● **Work to be completed**
Starting at the line that contains "Screen dimensions: 204x163", write out every line through the last one in the records below, word for word. Leave out any pictures.

═══ Given records

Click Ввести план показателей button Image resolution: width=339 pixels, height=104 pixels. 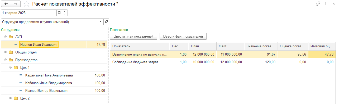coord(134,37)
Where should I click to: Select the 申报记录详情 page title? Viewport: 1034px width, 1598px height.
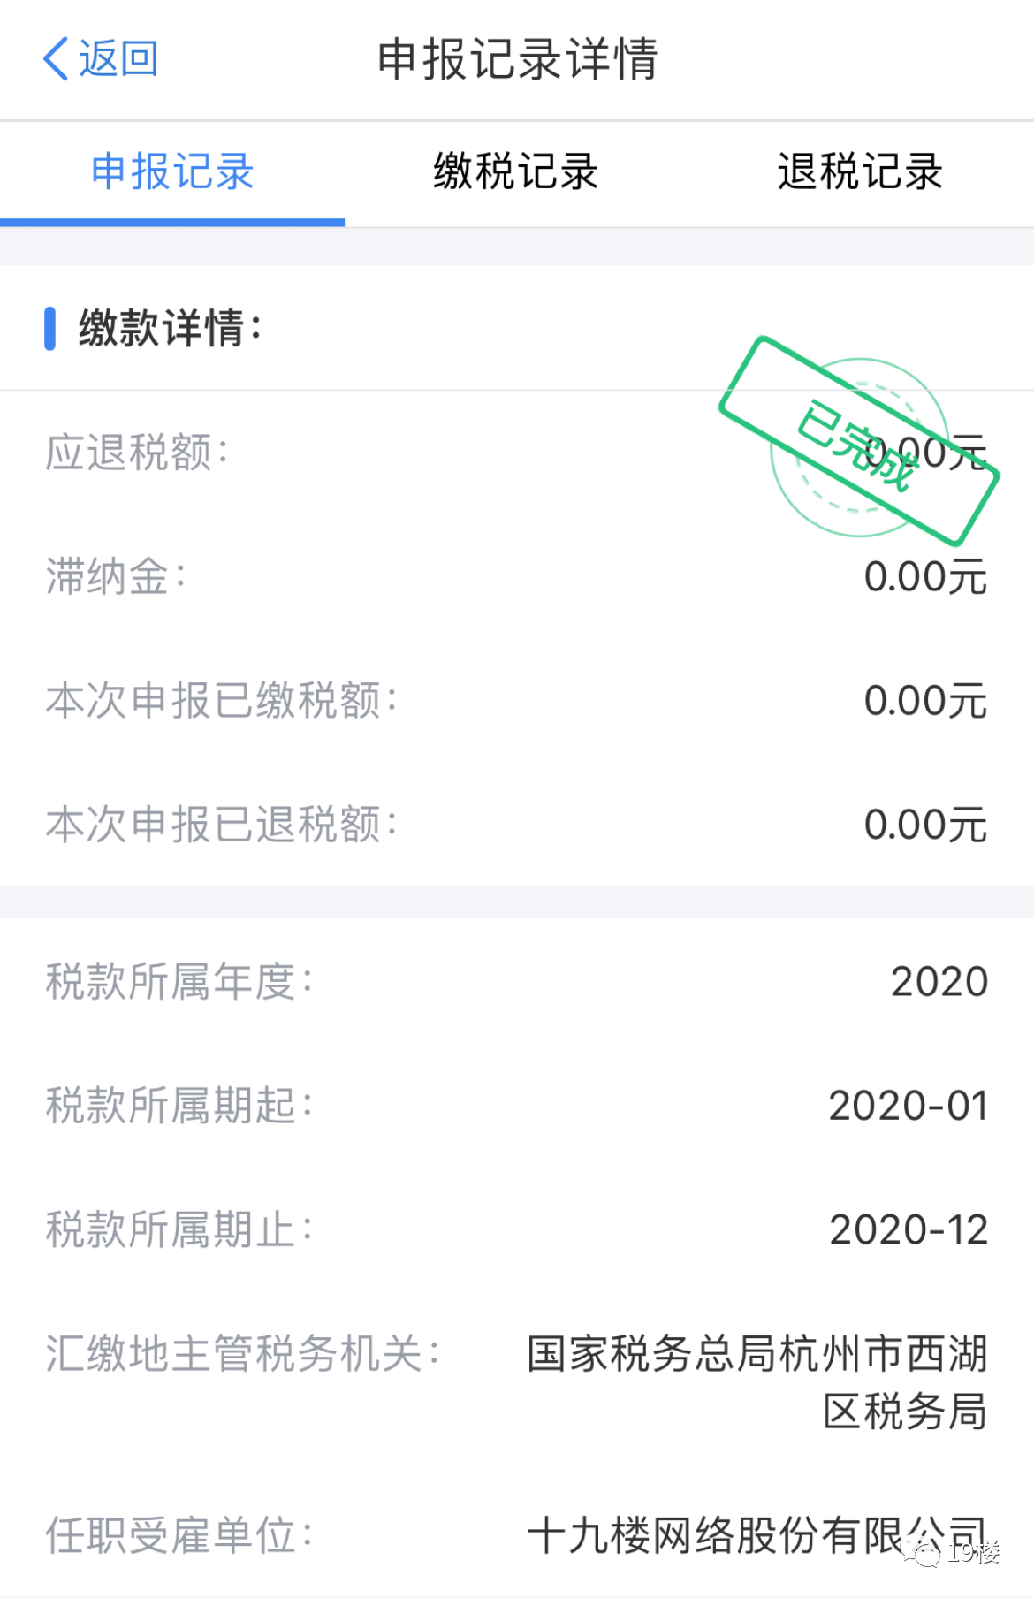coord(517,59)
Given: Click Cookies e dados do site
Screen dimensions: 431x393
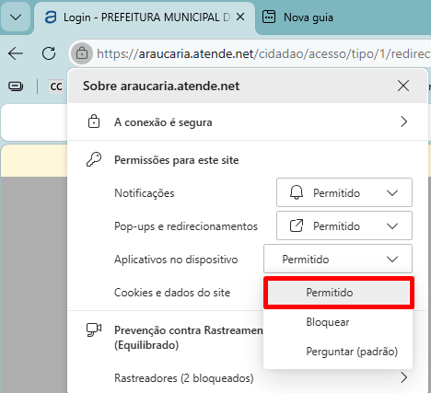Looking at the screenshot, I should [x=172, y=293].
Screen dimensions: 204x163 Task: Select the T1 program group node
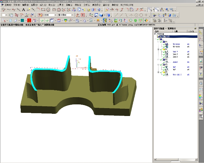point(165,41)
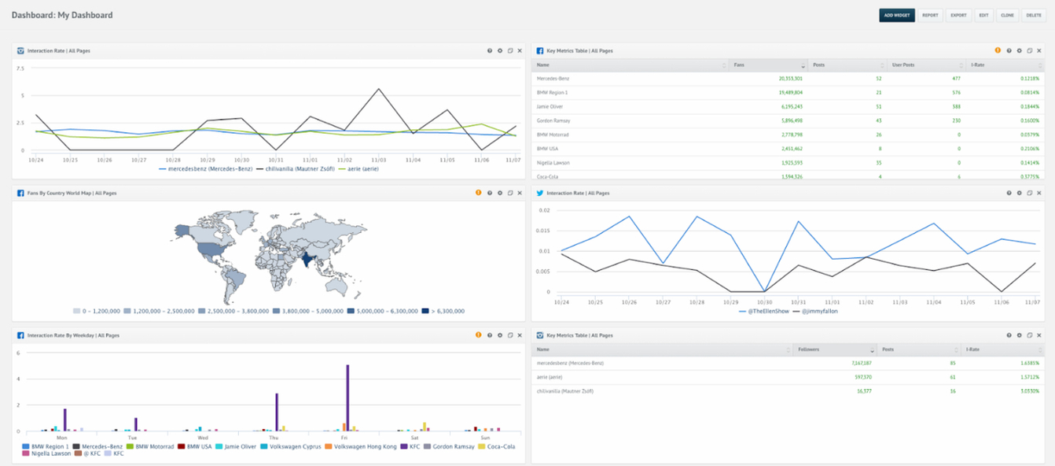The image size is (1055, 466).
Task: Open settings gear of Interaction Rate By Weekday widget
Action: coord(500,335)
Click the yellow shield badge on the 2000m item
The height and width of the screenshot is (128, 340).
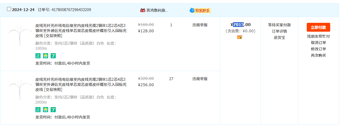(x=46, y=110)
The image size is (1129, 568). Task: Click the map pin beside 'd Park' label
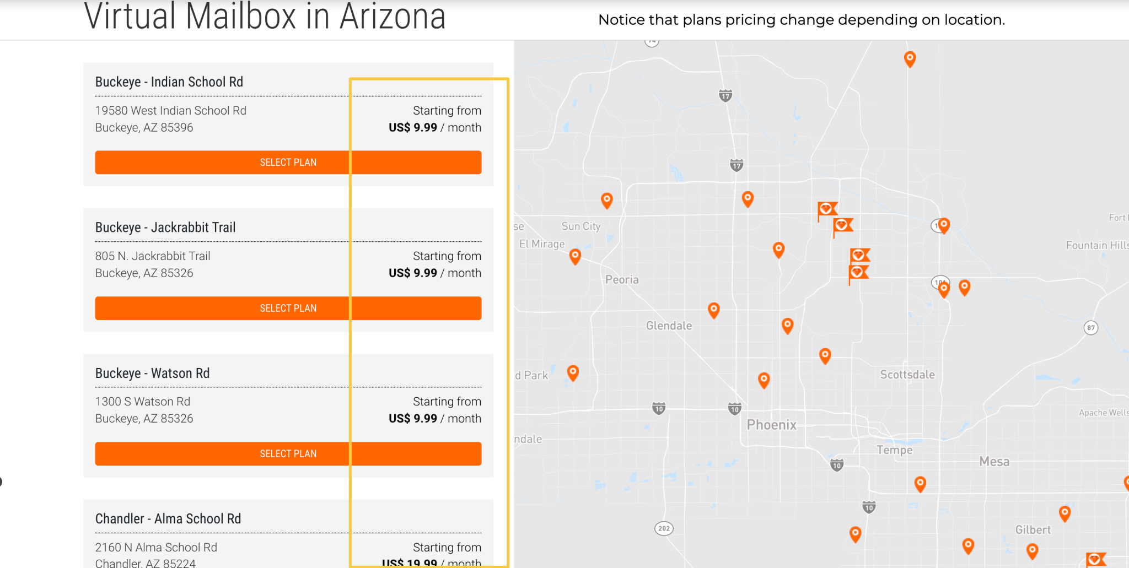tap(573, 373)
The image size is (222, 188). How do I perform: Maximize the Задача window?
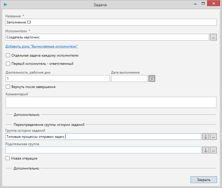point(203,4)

══════

● **Task response**
Screen dimensions: 204x163 Task: Select the T1 program group node
point(165,41)
The image size is (1055, 466).
Task: Open settings gear of Interaction Rate By Weekday widget
Action: coord(500,335)
Click the yellow shield badge on the 2000m item
The height and width of the screenshot is (128, 340).
(x=46, y=110)
The image size is (1129, 568). Task: Click the map pin beside 'd Park' label
tap(573, 373)
The image size is (222, 188). How do I perform: Maximize the Задача window?
point(203,4)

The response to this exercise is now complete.